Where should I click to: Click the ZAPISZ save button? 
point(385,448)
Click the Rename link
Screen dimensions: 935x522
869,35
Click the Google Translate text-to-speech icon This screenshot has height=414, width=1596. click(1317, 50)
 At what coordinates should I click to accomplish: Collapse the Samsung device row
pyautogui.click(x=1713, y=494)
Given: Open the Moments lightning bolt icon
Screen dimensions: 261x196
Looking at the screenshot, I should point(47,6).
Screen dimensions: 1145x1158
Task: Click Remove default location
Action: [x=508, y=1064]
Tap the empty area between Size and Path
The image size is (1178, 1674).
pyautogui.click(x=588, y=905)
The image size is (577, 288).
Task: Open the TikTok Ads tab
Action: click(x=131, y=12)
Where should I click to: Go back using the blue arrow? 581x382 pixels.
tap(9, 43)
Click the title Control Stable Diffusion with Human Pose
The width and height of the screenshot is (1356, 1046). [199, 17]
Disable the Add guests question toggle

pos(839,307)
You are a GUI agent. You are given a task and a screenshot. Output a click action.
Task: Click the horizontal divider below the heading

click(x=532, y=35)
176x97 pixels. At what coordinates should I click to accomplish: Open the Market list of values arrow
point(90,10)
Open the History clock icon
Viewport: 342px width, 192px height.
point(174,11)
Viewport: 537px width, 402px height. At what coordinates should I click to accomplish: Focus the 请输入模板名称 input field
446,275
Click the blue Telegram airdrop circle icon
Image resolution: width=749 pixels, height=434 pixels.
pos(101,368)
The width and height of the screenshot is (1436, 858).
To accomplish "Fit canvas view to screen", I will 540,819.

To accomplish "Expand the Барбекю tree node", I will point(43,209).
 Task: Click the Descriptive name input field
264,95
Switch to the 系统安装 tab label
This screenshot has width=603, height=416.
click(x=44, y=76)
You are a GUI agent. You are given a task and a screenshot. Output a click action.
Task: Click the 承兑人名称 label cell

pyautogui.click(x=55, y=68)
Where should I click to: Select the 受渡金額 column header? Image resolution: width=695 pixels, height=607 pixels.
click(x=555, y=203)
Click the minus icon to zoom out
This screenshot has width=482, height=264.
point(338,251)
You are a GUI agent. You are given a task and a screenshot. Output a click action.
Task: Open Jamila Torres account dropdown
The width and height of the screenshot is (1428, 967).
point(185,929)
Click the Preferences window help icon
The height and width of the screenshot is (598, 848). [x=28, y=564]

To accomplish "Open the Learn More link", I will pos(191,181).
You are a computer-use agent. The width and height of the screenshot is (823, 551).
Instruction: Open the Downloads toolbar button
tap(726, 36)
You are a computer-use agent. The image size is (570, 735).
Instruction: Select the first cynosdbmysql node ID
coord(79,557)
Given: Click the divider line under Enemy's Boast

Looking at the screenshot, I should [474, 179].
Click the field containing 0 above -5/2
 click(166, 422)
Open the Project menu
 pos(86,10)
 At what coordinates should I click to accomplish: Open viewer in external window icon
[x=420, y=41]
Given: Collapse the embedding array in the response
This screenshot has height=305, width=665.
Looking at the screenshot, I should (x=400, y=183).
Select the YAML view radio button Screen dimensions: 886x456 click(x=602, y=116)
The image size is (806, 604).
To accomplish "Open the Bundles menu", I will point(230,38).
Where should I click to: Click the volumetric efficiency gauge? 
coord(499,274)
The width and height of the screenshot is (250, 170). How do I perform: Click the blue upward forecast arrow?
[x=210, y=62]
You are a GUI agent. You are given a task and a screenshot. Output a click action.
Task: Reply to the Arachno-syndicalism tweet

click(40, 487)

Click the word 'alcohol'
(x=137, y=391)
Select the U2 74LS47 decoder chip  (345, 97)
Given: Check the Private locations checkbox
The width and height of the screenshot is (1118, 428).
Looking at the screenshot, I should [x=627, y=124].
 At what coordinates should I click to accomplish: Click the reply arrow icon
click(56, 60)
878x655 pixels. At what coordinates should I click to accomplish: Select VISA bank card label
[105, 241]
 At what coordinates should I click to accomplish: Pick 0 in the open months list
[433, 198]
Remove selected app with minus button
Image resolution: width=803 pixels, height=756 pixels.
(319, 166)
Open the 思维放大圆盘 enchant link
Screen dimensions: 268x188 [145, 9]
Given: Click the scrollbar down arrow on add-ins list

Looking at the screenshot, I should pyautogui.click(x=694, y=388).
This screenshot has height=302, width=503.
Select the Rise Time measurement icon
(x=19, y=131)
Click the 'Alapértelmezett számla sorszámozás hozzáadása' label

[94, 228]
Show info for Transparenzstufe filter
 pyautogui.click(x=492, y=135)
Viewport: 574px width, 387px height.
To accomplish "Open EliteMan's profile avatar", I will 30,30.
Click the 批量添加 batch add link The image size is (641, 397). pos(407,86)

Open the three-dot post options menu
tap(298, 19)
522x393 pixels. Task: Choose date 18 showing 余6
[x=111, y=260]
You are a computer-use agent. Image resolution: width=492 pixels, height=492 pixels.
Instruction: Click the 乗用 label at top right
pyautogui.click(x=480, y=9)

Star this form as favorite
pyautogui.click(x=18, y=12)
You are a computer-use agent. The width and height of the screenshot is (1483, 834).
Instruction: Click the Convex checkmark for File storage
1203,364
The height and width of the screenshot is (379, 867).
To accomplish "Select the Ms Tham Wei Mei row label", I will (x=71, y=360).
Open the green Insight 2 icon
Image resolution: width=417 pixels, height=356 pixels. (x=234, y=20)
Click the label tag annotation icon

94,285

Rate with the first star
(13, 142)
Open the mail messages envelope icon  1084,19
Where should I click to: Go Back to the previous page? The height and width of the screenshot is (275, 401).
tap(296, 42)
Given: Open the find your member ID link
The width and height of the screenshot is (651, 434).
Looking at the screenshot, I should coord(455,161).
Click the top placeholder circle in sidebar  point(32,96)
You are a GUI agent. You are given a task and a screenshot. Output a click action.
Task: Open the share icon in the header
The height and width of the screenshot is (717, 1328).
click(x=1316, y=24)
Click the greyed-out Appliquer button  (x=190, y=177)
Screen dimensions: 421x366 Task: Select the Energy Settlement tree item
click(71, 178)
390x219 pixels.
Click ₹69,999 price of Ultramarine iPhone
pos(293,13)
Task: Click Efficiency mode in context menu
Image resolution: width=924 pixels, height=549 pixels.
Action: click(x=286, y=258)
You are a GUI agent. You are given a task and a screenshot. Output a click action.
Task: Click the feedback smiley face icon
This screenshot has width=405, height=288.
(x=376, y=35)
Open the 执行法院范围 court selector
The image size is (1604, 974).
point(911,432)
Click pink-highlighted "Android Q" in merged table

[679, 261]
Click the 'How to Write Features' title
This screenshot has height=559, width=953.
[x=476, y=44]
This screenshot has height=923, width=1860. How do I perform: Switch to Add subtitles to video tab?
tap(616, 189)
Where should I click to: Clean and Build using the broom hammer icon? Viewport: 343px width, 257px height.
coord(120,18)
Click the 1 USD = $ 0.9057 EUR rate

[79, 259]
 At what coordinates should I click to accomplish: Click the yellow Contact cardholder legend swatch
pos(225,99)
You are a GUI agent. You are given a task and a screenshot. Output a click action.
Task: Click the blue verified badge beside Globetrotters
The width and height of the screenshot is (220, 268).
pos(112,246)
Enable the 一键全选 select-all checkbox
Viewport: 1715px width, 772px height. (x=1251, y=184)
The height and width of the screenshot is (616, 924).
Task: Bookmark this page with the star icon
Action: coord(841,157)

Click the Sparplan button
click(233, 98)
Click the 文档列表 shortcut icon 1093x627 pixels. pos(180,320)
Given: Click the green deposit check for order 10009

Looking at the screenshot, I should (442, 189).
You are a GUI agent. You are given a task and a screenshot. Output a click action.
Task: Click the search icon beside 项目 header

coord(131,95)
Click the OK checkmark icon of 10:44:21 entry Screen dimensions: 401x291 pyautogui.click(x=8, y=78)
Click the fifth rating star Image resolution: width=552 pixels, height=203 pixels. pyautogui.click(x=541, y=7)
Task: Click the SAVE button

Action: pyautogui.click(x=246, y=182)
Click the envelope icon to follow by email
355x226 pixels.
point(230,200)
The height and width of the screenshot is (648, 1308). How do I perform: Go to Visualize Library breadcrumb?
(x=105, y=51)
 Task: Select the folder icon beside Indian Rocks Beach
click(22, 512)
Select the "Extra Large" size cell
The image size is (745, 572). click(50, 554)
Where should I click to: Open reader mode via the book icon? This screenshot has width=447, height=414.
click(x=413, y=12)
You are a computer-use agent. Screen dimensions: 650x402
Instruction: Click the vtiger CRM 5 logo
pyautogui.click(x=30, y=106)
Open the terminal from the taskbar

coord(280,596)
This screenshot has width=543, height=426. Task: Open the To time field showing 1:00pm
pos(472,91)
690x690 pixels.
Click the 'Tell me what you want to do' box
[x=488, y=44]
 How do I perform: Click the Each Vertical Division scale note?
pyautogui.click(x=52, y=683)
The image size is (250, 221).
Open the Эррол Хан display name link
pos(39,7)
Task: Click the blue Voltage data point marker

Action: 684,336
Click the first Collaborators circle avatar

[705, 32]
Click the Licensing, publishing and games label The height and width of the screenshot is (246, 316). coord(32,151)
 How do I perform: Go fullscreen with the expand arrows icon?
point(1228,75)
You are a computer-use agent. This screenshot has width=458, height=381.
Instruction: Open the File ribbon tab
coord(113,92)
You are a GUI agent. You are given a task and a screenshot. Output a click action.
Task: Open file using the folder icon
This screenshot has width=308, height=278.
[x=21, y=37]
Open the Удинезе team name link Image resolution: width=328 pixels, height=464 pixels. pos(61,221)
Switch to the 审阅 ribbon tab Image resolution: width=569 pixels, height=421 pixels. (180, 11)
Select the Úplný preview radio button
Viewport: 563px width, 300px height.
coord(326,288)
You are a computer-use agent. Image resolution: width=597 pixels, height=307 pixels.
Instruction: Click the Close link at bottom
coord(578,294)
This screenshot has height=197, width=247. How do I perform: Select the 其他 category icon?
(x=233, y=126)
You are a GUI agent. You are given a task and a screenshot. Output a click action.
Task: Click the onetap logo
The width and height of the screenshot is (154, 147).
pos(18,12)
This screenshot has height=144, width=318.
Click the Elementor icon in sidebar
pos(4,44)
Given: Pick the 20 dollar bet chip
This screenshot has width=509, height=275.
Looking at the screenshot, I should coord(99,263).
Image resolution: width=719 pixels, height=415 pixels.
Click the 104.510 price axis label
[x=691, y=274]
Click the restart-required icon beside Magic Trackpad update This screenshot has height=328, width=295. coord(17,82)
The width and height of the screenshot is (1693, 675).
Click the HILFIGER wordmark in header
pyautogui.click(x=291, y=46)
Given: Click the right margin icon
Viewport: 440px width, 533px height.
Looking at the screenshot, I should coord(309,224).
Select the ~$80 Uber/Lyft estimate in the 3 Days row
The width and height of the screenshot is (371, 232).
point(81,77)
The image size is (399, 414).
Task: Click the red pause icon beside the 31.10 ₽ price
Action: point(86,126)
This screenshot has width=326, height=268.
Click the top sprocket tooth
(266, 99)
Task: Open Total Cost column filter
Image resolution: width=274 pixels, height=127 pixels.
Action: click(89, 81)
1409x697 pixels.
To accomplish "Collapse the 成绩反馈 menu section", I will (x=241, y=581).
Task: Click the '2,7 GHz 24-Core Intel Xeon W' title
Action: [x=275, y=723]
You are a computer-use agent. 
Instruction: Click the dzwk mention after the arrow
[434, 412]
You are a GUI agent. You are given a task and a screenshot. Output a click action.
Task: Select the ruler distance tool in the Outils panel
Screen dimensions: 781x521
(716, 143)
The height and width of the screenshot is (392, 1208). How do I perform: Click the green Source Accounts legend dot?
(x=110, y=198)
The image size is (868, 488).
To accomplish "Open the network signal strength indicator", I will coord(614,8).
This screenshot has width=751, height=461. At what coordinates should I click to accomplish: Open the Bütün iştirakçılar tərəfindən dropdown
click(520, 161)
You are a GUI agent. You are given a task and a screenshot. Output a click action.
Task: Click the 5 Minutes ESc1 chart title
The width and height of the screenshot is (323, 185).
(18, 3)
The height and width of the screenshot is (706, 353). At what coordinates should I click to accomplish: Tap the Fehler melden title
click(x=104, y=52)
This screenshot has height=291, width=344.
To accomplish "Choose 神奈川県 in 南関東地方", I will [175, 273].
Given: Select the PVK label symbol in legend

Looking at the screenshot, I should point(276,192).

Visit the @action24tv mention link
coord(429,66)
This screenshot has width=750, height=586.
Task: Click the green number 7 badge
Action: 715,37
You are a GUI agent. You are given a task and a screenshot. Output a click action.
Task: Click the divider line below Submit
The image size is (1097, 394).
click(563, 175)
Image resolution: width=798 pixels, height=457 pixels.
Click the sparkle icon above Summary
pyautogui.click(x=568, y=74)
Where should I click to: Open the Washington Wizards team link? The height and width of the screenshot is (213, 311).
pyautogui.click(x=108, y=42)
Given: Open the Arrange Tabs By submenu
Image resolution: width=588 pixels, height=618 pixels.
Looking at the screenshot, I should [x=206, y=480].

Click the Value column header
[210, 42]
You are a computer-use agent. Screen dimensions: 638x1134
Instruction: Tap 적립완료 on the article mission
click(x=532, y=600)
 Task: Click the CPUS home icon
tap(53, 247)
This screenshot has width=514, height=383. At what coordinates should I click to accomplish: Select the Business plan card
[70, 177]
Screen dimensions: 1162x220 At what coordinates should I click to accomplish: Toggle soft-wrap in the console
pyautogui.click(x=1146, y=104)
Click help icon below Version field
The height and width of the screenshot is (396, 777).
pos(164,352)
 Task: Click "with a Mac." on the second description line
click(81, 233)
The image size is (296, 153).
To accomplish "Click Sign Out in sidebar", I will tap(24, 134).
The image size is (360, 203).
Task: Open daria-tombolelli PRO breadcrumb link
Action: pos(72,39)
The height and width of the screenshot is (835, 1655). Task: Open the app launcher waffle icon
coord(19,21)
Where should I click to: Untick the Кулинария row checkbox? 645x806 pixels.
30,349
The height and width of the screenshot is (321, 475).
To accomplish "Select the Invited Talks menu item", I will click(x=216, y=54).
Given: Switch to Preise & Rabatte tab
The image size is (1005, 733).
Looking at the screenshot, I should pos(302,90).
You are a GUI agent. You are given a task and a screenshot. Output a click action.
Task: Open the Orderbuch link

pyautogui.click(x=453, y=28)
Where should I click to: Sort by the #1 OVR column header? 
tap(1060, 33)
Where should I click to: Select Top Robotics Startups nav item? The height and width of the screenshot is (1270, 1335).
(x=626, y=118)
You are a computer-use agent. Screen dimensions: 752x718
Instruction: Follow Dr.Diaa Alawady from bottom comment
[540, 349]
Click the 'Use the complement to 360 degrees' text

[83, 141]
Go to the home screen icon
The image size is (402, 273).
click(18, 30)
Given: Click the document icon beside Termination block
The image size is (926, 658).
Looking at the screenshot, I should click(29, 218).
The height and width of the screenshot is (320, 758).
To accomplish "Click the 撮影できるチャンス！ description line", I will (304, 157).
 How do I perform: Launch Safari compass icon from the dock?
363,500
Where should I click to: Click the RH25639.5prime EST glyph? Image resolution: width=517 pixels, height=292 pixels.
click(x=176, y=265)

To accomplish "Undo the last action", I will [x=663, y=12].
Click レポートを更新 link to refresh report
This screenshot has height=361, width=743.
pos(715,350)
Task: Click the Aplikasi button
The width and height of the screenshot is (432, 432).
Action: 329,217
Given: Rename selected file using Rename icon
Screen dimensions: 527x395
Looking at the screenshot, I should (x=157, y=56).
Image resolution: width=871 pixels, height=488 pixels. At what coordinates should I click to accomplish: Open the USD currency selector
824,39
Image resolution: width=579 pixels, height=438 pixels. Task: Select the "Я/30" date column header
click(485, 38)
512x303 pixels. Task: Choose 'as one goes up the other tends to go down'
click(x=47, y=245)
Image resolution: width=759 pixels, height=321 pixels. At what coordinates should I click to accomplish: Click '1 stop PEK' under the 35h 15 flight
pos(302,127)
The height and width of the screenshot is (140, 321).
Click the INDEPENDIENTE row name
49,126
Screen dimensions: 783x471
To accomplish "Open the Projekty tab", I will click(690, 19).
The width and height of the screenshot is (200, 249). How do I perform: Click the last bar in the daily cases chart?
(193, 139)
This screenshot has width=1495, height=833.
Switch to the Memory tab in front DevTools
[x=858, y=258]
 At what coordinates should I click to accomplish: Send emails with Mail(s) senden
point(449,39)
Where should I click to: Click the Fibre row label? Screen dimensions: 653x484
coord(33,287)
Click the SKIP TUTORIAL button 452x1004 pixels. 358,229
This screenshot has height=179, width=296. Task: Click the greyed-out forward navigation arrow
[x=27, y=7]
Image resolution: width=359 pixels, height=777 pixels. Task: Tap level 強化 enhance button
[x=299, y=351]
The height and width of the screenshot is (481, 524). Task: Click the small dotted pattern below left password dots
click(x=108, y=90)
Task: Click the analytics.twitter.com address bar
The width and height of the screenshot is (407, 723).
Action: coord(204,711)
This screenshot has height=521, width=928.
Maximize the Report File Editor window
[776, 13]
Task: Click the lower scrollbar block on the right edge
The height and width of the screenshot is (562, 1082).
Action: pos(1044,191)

________________

In the entries above, find the line with "At what coordinates should I click to accomplish: Collapse" and the line with "Given: Open the Moments lightning bolt icon", then set down exactly those two and every line between them, nothing else.

 At what coordinates should I click to accomplish: Collapse the Samsung device row
pyautogui.click(x=1713, y=494)
Given: Open the Moments lightning bolt icon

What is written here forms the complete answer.